*** Texte extrait ***

Cependant, l’idée progresse. Deux autres sociétés contactent la mairie : l’Agence régionale d’éditions officielles, à Saint-Affrique (Aveyron) en mai 1963 et les Éditions Krug (Paris) en août, chacune pour proposer un « Bulletin officiel municipal » ou un « Informateur municipal ». Cela ne semble pas répondre aux ambitions municipales d’une édition « sérieuse ». Trop de publicités probablement. Cette fois, la Ville prend des contacts par elle-même, avec Inter-régies publicité, à Paris. Mais celle-ci décline la proposition : « Les frais qu’entraînerait une édition sérieuse telle que vous le souhaitez ne seraient pas couverts par la publicité » (22 octobre 1963).

Après quelques mois de réflexion, la municipalité annonce le 29 juillet 1964 dans Le Courrier de l’Ouest qu’elle a décidé de publier en octobre-novembre prochain un bulletin municipal distribué gratuitement. C’est finalement l’Agence régionale d’éditions officielles qui en est chargée. Elle amortira ses dépenses d’imprimerie au moyen de la publicité. Le maire demande donc que le meilleur accueil soit réservé aux délégués de la société et insiste sur « l’intérêt de cette publication entreprise pour favoriser l’essor et le bon renom de la ville et de l’Anjou ».

***

> Consigne 1:
Citez le texte extrait depuis « Cependant, l’idée progresse. » jusqu'à « (22 octobre 1963). » inclus.
> Consigne 2:
Veuillez traduire en anglais cette phrase du texte extrait : « C’est finalement l’Agence régionale d’éditions officielles qui en est chargée. »

*** Extrait de données ***

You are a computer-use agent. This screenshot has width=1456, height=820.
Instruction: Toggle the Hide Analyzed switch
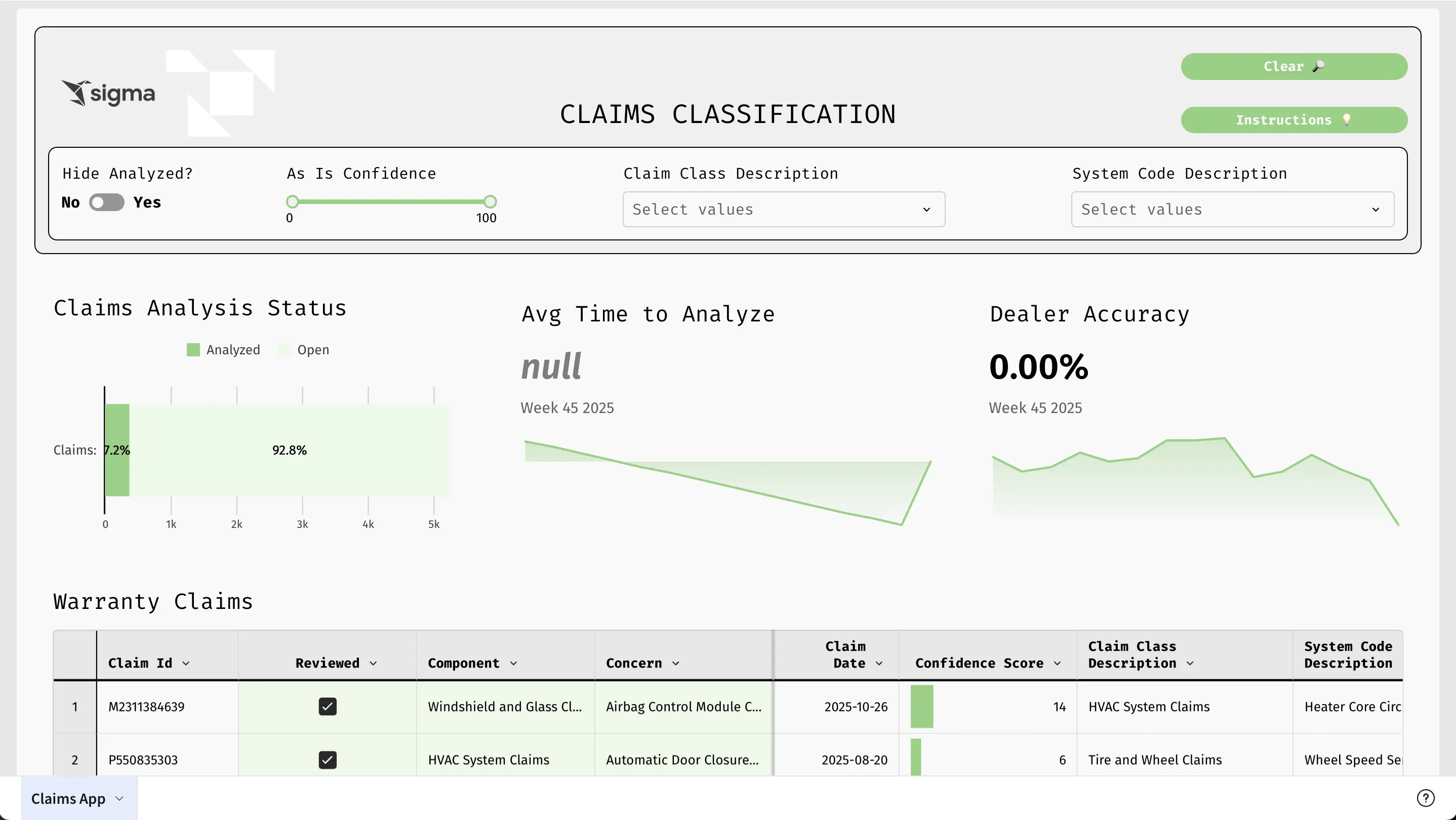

***

> Corrigé de l'exercice 1:
Cependant, l’idée progresse. Deux autres sociétés contactent la mairie : l’Agence régionale d’éditions officielles, à Saint-Affrique (Aveyron) en mai 1963 et les Éditions Krug (Paris) en août, chacune pour proposer un « Bulletin officiel municipal » ou un « Informateur municipal ». Cela ne semble pas répondre aux ambitions municipales d’une édition « sérieuse ». Trop de publicités probablement. Cette fois, la Ville prend des contacts par elle-même, avec Inter-régies publicité, à Paris. Mais celle-ci décline la proposition : « Les frais qu’entraînerait une édition sérieuse telle que vous le souhaitez ne seraient pas couverts par la publicité » (22 octobre 1963).

> Corrigé de l'exercice 2:
In the end, it is the Agence régionale d’éditions officielles that is put in charge of it.